*The problem*
From first line to last, write out the data precisely as shown.

Saved entries
◆ ◆ ◆ ◆ ◆

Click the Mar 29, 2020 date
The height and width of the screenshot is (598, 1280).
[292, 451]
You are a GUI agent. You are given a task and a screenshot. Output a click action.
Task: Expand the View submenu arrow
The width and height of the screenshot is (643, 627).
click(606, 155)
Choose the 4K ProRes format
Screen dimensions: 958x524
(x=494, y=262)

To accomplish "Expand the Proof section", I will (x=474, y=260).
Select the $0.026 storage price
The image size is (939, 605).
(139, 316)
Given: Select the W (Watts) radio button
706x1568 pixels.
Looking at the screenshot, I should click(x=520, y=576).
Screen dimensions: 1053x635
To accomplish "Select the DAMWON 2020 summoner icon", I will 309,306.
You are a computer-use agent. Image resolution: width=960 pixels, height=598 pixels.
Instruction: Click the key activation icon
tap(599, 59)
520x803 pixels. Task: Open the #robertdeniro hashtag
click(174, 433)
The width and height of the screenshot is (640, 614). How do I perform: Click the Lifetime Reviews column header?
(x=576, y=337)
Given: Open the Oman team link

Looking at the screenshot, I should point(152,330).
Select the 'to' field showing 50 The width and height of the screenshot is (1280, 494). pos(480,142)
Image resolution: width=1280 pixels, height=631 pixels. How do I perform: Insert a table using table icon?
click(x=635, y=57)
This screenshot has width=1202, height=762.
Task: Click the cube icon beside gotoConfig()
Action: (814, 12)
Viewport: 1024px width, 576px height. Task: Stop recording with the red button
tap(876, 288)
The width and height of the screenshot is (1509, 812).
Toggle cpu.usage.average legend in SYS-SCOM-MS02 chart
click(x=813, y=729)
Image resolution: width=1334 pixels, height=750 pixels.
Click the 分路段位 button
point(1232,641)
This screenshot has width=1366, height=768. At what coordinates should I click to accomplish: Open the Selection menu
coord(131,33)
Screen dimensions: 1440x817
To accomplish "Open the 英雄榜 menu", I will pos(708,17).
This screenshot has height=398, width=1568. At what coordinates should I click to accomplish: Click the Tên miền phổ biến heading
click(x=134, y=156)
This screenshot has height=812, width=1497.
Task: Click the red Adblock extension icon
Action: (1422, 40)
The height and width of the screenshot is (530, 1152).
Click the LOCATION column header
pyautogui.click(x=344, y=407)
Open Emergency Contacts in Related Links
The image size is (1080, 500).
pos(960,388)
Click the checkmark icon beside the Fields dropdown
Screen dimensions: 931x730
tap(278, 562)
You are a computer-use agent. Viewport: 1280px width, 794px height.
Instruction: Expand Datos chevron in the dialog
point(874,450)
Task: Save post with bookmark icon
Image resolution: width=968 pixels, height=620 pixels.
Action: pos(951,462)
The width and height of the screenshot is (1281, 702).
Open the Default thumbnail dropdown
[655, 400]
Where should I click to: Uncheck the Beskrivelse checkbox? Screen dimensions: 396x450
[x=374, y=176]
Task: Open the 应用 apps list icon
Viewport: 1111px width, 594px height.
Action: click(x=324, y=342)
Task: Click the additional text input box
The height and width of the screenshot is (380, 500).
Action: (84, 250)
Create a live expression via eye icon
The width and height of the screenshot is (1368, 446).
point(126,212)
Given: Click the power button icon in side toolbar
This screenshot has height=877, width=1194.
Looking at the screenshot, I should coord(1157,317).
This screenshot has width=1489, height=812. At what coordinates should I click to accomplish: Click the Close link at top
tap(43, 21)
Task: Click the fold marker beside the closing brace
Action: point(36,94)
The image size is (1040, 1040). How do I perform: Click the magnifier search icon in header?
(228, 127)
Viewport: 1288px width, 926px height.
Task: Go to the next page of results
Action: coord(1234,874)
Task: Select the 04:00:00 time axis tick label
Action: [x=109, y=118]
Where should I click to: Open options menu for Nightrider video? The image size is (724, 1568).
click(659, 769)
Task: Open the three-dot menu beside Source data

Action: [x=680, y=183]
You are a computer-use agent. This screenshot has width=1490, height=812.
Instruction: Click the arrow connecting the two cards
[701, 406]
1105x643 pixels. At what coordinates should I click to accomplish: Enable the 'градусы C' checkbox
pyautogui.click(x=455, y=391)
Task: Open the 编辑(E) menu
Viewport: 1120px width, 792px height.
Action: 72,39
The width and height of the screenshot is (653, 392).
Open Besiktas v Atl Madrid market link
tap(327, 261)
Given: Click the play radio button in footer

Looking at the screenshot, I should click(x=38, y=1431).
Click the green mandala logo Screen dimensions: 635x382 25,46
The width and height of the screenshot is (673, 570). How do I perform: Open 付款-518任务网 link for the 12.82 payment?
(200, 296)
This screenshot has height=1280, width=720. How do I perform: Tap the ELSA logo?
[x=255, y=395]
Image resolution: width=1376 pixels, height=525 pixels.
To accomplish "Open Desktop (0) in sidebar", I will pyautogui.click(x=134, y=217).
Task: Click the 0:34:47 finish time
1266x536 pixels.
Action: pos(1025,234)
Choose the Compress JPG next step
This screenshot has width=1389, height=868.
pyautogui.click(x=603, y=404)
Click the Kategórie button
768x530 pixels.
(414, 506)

◆ ◆ ◆ ◆ ◆

*Answer to the problem*
Click the Mar 29, 2020 date
The height and width of the screenshot is (598, 1280).
[292, 451]
You are a GUI agent. You are given a task and a screenshot. Output a click action.
Task: Expand the View submenu arrow
The width and height of the screenshot is (643, 627).
click(606, 155)
Choose the 4K ProRes format
Screen dimensions: 958x524
(x=494, y=262)

To accomplish "Expand the Proof section", I will (x=474, y=260).
Select the $0.026 storage price
The image size is (939, 605).
(139, 316)
Given: Select the W (Watts) radio button
706x1568 pixels.
Looking at the screenshot, I should click(x=520, y=576).
Screen dimensions: 1053x635
To accomplish "Select the DAMWON 2020 summoner icon", I will 309,306.
You are a computer-use agent. Image resolution: width=960 pixels, height=598 pixels.
Instruction: Click the key activation icon
tap(599, 59)
520x803 pixels. Task: Open the #robertdeniro hashtag
click(174, 433)
The width and height of the screenshot is (640, 614). How do I perform: Click the Lifetime Reviews column header?
(x=576, y=337)
Given: Open the Oman team link

Looking at the screenshot, I should point(152,330).
Select the 'to' field showing 50 The width and height of the screenshot is (1280, 494). pos(480,142)
Image resolution: width=1280 pixels, height=631 pixels. How do I perform: Insert a table using table icon?
click(x=635, y=57)
This screenshot has width=1202, height=762.
Task: Click the cube icon beside gotoConfig()
Action: (814, 12)
Viewport: 1024px width, 576px height. Task: Stop recording with the red button
tap(876, 288)
The width and height of the screenshot is (1509, 812).
Toggle cpu.usage.average legend in SYS-SCOM-MS02 chart
click(x=813, y=729)
Image resolution: width=1334 pixels, height=750 pixels.
Click the 分路段位 button
point(1232,641)
This screenshot has width=1366, height=768. At what coordinates should I click to accomplish: Open the Selection menu
coord(131,33)
Screen dimensions: 1440x817
To accomplish "Open the 英雄榜 menu", I will pos(708,17).
This screenshot has height=398, width=1568. At what coordinates should I click to accomplish: Click the Tên miền phổ biến heading
click(x=134, y=156)
This screenshot has height=812, width=1497.
Task: Click the red Adblock extension icon
Action: (1422, 40)
The height and width of the screenshot is (530, 1152).
Click the LOCATION column header
pyautogui.click(x=344, y=407)
Open Emergency Contacts in Related Links
The image size is (1080, 500).
pos(960,388)
Click the checkmark icon beside the Fields dropdown
Screen dimensions: 931x730
tap(278, 562)
You are a computer-use agent. Viewport: 1280px width, 794px height.
Instruction: Expand Datos chevron in the dialog
point(874,450)
Task: Save post with bookmark icon
Image resolution: width=968 pixels, height=620 pixels.
Action: pos(951,462)
The width and height of the screenshot is (1281, 702).
Open the Default thumbnail dropdown
[655, 400]
Where should I click to: Uncheck the Beskrivelse checkbox? Screen dimensions: 396x450
[x=374, y=176]
Task: Open the 应用 apps list icon
Viewport: 1111px width, 594px height.
Action: click(x=324, y=342)
Task: Click the additional text input box
The height and width of the screenshot is (380, 500).
Action: (84, 250)
Create a live expression via eye icon
The width and height of the screenshot is (1368, 446).
point(126,212)
Given: Click the power button icon in side toolbar
This screenshot has height=877, width=1194.
Looking at the screenshot, I should coord(1157,317).
This screenshot has width=1489, height=812. At what coordinates should I click to accomplish: Click the Close link at top
tap(43, 21)
Task: Click the fold marker beside the closing brace
Action: point(36,94)
The image size is (1040, 1040). How do I perform: Click the magnifier search icon in header?
(228, 127)
Viewport: 1288px width, 926px height.
Task: Go to the next page of results
Action: coord(1234,874)
Task: Select the 04:00:00 time axis tick label
Action: [x=109, y=118]
Where should I click to: Open options menu for Nightrider video? The image size is (724, 1568).
click(659, 769)
Task: Open the three-dot menu beside Source data

Action: [x=680, y=183]
You are a computer-use agent. This screenshot has width=1490, height=812.
Instruction: Click the arrow connecting the two cards
[701, 406]
1105x643 pixels. At what coordinates should I click to accomplish: Enable the 'градусы C' checkbox
pyautogui.click(x=455, y=391)
Task: Open the 编辑(E) menu
Viewport: 1120px width, 792px height.
Action: 72,39
The width and height of the screenshot is (653, 392).
Open Besiktas v Atl Madrid market link
tap(327, 261)
Given: Click the play radio button in footer

Looking at the screenshot, I should click(x=38, y=1431).
Click the green mandala logo Screen dimensions: 635x382 25,46
The width and height of the screenshot is (673, 570). How do I perform: Open 付款-518任务网 link for the 12.82 payment?
(200, 296)
This screenshot has height=1280, width=720. How do I perform: Tap the ELSA logo?
[x=255, y=395]
Image resolution: width=1376 pixels, height=525 pixels.
To accomplish "Open Desktop (0) in sidebar", I will pyautogui.click(x=134, y=217).
Task: Click the 0:34:47 finish time
1266x536 pixels.
Action: pos(1025,234)
Choose the Compress JPG next step
This screenshot has width=1389, height=868.
pyautogui.click(x=603, y=404)
Click the Kategórie button
768x530 pixels.
(414, 506)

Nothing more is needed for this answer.